Holdout SGD: Byzantine Tolerant Federated Learning
- URL: http://arxiv.org/abs/2008.04612v1
- Date: Tue, 11 Aug 2020 10:16:37 GMT
- Title: Holdout SGD: Byzantine Tolerant Federated Learning
- Authors: Shahar Azulay, Lior Raz, Amir Globerson, Tomer Koren, Yehuda Afek
- Abstract summary: This work presents a new distributed Byzantine tolerant federated learning algorithm, HoldOut SGD, for Gradient Descent (SGD) optimization.
HoldOut SGD uses the well known machine learning technique of holdout estimation, in a distributed fashion, in order to select parameter updates that are likely to lead to models with low loss values.

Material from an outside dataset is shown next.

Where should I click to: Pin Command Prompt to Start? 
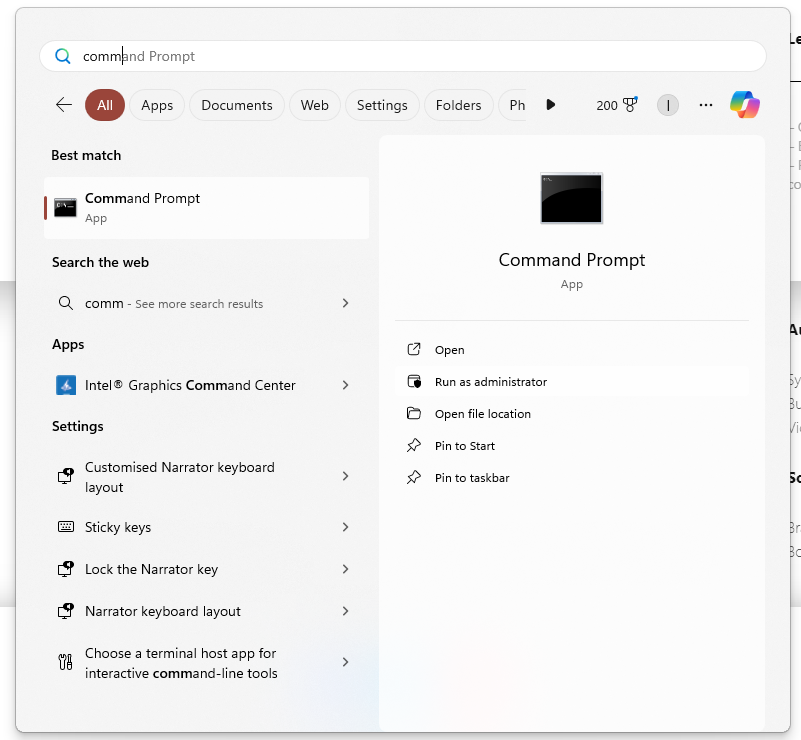(464, 446)
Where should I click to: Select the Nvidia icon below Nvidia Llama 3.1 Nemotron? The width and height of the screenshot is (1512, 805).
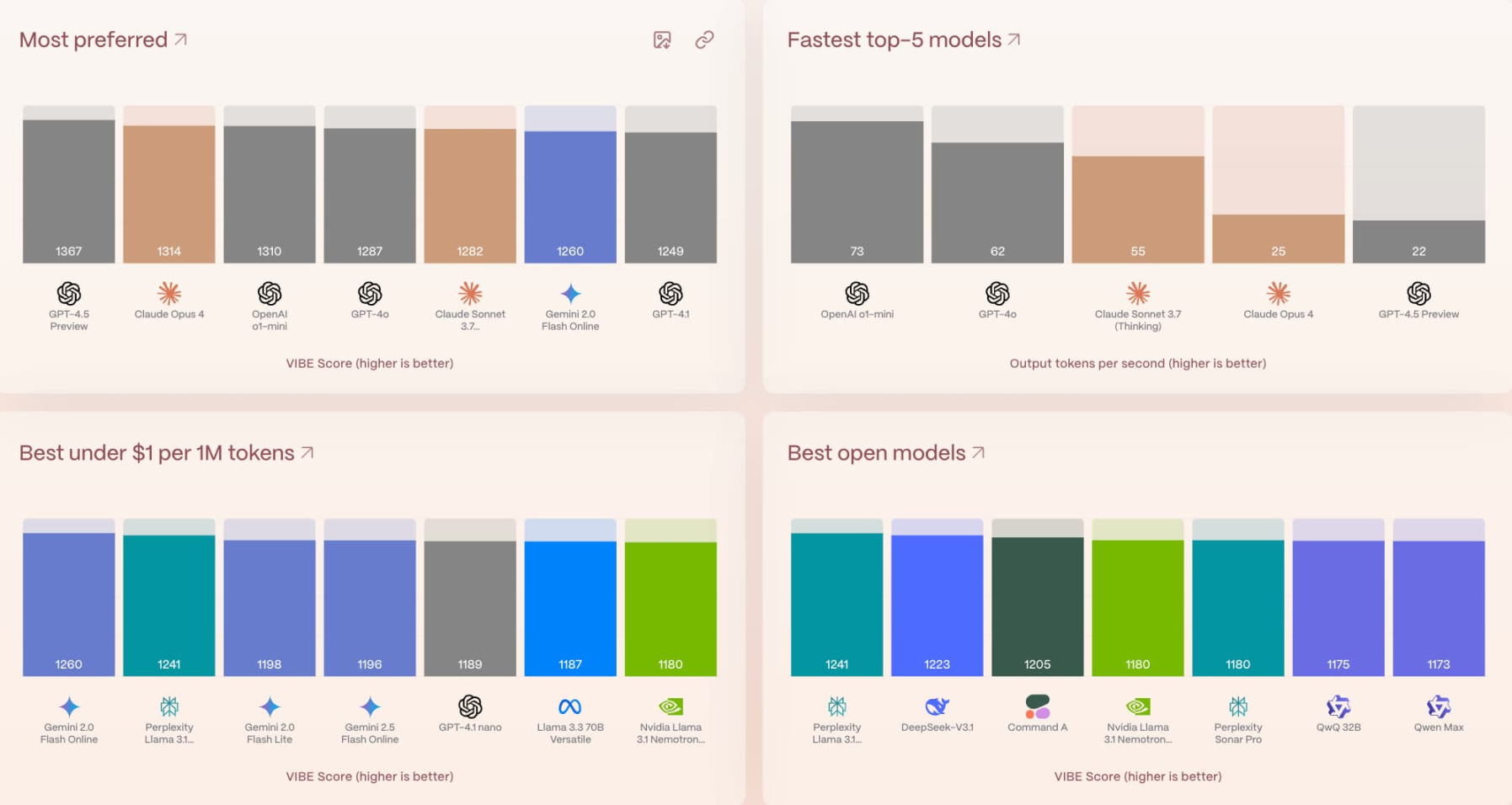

We provide formal guarantees for the HoldOut SGD process in terms of its convergence to the optimal model, and its level of resilience to the fraction of Byzantine workers.
- Score: 43.446891082719944
- License: http://arxiv.org/licenses/nonexclusive-distrib/1.0/
- Abstract: This work presents a new distributed Byzantine tolerant federated learning
algorithm, HoldOut SGD, for Stochastic Gradient Descent (SGD) optimization.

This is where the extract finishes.